Points critiques dans la transformation du cajou
| Étape | Danger | CCP / limite | Surveillance |
|---|---|---|---|
| Séchage | Moisissure / aflatoxine | Humidité à ~5 % | Humidimètre à chaque lot |
| Torréfaction / conditionnement | Sous-traitement | Temp./durée cible | Registre de température |
| Détection de métaux | Fragments de métal | Rejeter toute détection | Contrôle du détecteur par poste |
| Gravité / rayons X | Pierre, verre, matière dense | Rejeter les corps étrangers | Contrôles en ligne |
| Conditionnement | Recontamination | Scellé, N₂/CO₂, emballage correct | Contrôles de scellage et d’atmosphère |
Les dangers physiques sont gérés par des séparateurs par gravité (pierre, verre), des détecteurs de métaux, et une inspection par rayons X en dernière barrière. Les risques biologiques et chimiques sont maîtrisés par le nettoyage (par ex. surfaces de contact assainies quotidiennement) et en vérifiant l’absence de report de produit de nettoyage.

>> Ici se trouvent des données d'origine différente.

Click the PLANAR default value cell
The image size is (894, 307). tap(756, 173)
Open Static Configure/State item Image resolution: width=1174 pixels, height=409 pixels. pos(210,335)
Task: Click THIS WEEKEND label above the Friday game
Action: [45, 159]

Zonage hygiénique (brut vs fini)
L’usine est physiquement scindée en un côté sale/brut (réception, étuvage, décorticage, où poussière de coque et CNSL sont présents) et un côté propre/amande (séchage, pelage, classement, conditionnement), avec des transitions contrôlées, un lavage des mains et des circuits de personnel séparés entre eux. Ce flux unidirectionnel est exactement ce que recherchent les auditeurs, et il est bien moins coûteux à concevoir dès le départ qu’à intégrer après coup — voir implantation et conception d’usine de cajou.

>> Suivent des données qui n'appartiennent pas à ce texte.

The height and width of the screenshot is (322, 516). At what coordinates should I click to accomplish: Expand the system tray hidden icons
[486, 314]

Documentation et registres
L’HACCP vit ou meurt par les registres : le plan écrit, les journaux de surveillance des CCP, les enregistrements d’actions correctives, les résultats de vérification et les données de traçabilité. Les auditeurs vérifient que le système n’est pas seulement écrit mais en marche et enregistré.
Étapes de certification
En gros : bâtir le plan HACCP et les programmes prérequis → mettre en œuvre et commencer l’enregistrement → faire tourner en interne et corriger les non-conformités → engager un organisme de certification reconnu (par exemple SGS, Intertek, Ecocert ou CISM, idéalement reconnu GFSI) pour l’audit → clôturer les constats et recevoir la certification, puis la maintenir par des ré-audits.

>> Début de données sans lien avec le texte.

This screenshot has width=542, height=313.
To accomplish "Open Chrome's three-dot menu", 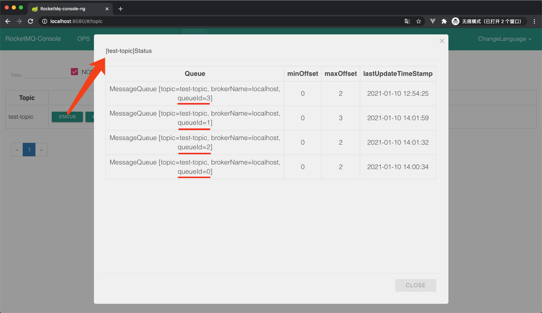I will (535, 21).
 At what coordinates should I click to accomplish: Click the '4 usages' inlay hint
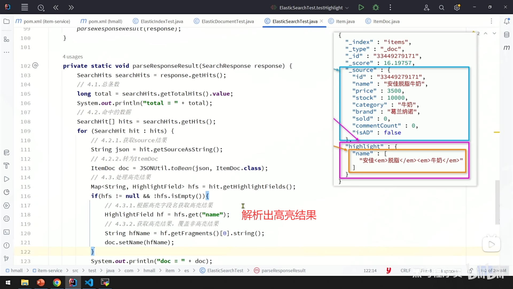(x=73, y=57)
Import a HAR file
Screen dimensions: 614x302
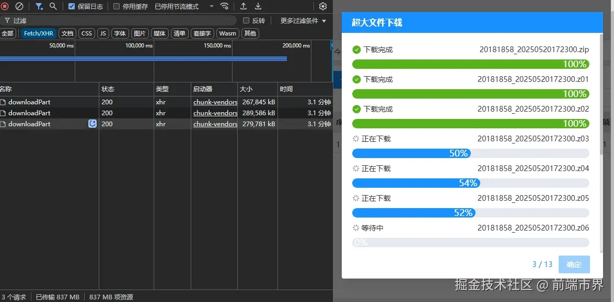tap(244, 7)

Non-conformités fréquentes
Les échecs habituels : documentation faible, mauvaise séparation des zones brutes et propres, CCP non surveillés (pas de registres d’humidité ou de détecteur de métaux), lutte antiparasitaire inadéquate, et lacunes de traçabilité. Corriger cela avant l’audit est ce à quoi l’unité ultramoderne et le conseil aident. L’hygiène du personnel et les EPI — dont des gants de qualité alimentaire qui protègent découpeurs et éplucheurs du CNSL caustique — font partie des programmes prérequis qu’un auditeur vérifiera.
Questions fréquentes
Qu’est-ce que l’HACCP dans la transformation du cajou ? Un système préventif de sécurité alimentaire qui identifie les dangers, fixe des points critiques (comme l’humidité, la détection de métaux et le conditionnement), les surveille et les documente — exigé par la plupart des acheteurs à l’export et souvent une condition de vente.
Quels sont les points critiques pour le cajou ? Typiquement la maîtrise du séchage/de l’humidité (pour prévenir moisissure/aflatoxine), la température de torréfaction ou de conditionnement, la détection de métaux, le retrait par gravité/rayons X des corps étrangers physiques, et un conditionnement scellé et à atmosphère contrôlée.
Combien de temps pour être certifié HACCP ? Cela dépend du point de départ de l’usine — bâtir les programmes prérequis, le plan et les registres et les faire tourner assez longtemps pour auditer prend généralement des mois, non des semaines, avant l’évaluation d’un organisme de certification.
Faut-il l’HACCP pour exporter du cajou ? En pratique, généralement oui. Les acheteurs nord-américains et européens exigent généralement une certification de sécurité alimentaire reconnue (HACCP, ISO 22000, BRC ou le sceau ACA), c’est donc de fait une porte vers les marchés d’export.